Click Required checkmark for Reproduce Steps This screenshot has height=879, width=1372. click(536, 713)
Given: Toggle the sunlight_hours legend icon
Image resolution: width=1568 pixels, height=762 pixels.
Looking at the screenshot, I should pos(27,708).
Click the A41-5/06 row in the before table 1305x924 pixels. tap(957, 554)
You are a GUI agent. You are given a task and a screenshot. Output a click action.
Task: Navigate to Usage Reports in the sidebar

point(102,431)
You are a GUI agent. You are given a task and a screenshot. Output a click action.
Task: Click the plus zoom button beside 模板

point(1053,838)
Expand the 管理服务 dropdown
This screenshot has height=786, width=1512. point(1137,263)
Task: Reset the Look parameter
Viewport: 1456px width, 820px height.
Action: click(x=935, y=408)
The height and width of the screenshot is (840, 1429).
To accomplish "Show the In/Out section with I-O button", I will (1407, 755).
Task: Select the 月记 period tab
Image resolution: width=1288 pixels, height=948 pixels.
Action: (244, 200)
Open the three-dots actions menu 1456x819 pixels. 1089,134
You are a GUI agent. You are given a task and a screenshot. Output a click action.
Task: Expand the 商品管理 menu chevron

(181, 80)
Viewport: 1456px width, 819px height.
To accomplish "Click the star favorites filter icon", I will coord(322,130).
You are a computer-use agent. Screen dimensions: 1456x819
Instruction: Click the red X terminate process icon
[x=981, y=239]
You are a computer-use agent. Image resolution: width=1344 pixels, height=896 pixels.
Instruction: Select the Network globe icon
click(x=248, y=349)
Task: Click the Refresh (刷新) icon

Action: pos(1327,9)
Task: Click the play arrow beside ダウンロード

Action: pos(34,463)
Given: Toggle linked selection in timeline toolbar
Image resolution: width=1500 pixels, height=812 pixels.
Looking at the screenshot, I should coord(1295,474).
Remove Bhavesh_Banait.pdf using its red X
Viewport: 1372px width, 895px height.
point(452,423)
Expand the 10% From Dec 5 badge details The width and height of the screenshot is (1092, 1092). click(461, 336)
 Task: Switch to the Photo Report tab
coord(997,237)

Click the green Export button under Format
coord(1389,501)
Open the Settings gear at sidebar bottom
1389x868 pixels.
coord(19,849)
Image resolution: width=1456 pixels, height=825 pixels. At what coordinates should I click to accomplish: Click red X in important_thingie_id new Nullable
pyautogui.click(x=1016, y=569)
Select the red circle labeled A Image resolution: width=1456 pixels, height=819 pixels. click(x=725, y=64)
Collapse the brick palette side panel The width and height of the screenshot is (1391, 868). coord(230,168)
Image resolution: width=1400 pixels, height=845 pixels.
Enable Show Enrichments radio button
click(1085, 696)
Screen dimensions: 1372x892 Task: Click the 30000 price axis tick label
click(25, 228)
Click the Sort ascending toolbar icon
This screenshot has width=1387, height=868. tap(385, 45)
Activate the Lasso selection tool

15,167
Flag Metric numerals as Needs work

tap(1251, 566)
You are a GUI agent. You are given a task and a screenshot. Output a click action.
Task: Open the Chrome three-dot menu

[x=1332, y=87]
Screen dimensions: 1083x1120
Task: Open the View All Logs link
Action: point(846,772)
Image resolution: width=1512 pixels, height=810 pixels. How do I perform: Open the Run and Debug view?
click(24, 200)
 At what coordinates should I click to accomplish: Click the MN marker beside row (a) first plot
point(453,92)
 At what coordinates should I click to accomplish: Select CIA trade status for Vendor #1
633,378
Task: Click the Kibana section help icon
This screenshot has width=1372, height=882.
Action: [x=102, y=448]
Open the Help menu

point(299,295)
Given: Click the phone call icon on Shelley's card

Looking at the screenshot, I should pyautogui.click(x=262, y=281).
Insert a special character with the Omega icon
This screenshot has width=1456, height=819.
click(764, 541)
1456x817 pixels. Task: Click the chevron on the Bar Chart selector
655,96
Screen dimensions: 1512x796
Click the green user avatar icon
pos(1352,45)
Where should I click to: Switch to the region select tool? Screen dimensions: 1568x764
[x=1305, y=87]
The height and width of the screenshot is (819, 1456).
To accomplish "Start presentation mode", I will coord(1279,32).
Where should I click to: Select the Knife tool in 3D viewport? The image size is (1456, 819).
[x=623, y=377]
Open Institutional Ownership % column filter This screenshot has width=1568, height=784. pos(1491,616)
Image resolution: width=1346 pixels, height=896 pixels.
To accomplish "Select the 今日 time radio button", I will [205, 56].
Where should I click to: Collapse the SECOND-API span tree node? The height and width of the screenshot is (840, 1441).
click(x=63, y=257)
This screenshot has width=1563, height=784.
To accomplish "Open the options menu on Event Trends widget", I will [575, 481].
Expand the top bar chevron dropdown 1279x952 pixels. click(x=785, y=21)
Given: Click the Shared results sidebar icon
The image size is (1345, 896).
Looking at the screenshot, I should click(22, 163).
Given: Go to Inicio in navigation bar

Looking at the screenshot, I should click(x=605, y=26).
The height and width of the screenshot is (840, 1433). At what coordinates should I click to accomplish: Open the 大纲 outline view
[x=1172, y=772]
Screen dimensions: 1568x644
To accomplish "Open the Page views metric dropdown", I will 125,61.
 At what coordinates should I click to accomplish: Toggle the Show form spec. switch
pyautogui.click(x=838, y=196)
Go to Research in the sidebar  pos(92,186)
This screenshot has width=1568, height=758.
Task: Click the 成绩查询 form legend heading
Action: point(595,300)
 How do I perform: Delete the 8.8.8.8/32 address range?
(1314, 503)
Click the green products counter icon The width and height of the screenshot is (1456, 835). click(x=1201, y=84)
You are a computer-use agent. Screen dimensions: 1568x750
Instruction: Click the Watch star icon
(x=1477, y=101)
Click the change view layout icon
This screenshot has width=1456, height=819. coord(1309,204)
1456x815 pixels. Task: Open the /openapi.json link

**********

▶ Work instructions: Output exactly, and only, the lines running from the one that contains "Screen dimensions: 1568x644" through the last line of the entries above.

▶ Task output:
Screen dimensions: 1568x644
To accomplish "Open the Page views metric dropdown", I will 125,61.
 At what coordinates should I click to accomplish: Toggle the Show form spec. switch
pyautogui.click(x=838, y=196)
Go to Research in the sidebar  pos(92,186)
This screenshot has width=1568, height=758.
Task: Click the 成绩查询 form legend heading
Action: point(595,300)
 How do I perform: Delete the 8.8.8.8/32 address range?
(1314, 503)
Click the green products counter icon The width and height of the screenshot is (1456, 835). click(x=1201, y=84)
You are a computer-use agent. Screen dimensions: 1568x750
Instruction: Click the Watch star icon
(x=1477, y=101)
Click the change view layout icon
This screenshot has width=1456, height=819. coord(1309,204)
1456x815 pixels. Task: Open the /openapi.json link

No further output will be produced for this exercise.